Country Bank
From: Dana Frye
Sent: Friday, February 03, 2006 5:09 PM
To: Comments
Cc: Dwight Reynolds
Subject: Commercial Real Estate Lending - Proposed Interagency Guidance
Dear Robert E. Feldman:
I am responding to your request for input on the proposed guidelines for defining concentrations of credit in CRE lending. I believe the intention of this guidance is a solid lending practice that deserves monitoring and risk management. However, it is my opinion that your definition of CRE loan is too broad. You accumulate three classes of loans that exhibit different and unique loan tendencies. It is my opinion that the following classes should be separated and monitored separately for issues of concentrations of credit:
(1) Home Construction Mortgages (1-4 family residential construction): These loans are unique in that they are matched to pre-qualified takeout buyers who are contractually bound to close these credits upon completion.
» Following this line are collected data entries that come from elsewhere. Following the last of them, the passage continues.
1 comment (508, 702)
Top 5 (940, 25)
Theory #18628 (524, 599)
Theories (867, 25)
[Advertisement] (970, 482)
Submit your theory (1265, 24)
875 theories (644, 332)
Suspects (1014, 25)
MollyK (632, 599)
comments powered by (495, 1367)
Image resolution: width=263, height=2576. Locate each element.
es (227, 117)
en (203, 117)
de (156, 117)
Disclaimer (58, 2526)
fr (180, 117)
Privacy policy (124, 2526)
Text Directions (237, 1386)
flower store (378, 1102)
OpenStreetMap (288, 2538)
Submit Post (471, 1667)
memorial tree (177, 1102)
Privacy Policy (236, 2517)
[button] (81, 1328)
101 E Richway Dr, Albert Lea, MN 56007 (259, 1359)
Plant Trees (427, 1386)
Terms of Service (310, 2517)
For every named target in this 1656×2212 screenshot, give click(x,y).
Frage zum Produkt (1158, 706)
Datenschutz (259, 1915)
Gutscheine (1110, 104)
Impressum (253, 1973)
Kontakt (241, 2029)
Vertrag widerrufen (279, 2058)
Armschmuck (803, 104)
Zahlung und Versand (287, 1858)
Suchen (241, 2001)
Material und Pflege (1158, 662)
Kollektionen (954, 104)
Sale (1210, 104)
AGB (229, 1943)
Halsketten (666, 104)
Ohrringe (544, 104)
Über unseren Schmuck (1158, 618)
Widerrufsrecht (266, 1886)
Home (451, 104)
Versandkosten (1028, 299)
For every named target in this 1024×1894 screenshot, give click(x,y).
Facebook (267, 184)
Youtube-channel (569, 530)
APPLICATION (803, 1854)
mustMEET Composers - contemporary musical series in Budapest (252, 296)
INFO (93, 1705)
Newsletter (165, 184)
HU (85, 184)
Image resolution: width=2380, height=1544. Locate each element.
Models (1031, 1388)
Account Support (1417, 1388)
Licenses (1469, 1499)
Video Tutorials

Though these construction loans have management elements that are similar to other construction loans, they are not speculative not dependent on sale of the housing unit.
(2) Raw Land, Land Development, Contractor Spec Home Construction, and Commercial Construction and Development: These are the real CRE. These loans share the same exposure to economic climate changes, interest rate shifts, occupancy and vacancy shifts, employment shifts, etc.
(3) Multi-family properties, assisted living complexes, rental complexes, apartments (loans with 50% of more of the source of repayment is due to third party lease): These loans are completed projects with established performance, occupancy, rent rolls, operating expenses, etc. These loans are common within the class, but are uncommon to #1 & #2 above. In reality, conditions that can affect a construction based economy can have an opposite effect on these properties (ex. when housing costs rise, rental units can establish a higher demand).
I just do not see the value in aggregating all these credits into CRE. When you elect to aggregate these credits you put the smaller bank at a greater disadvantage because we may not have the opportunity to be competitive with commercial and industrial deals and we do not have a diversified loan supply. However, we are a bedroom community, and we may have the opportunity to finance construction projects for contract homes or assisted living projects. When you artifically aggregate these loans, you place a unrealistic upper limit on our loan classes and force us to place these quality local credits to our participants and accept a 25 basis point participation return instead of a 400 bp direct loan margin.
I encourage you to separate these loan classes.
Thanks you for the opportunity to address this management practice in advance of implementation.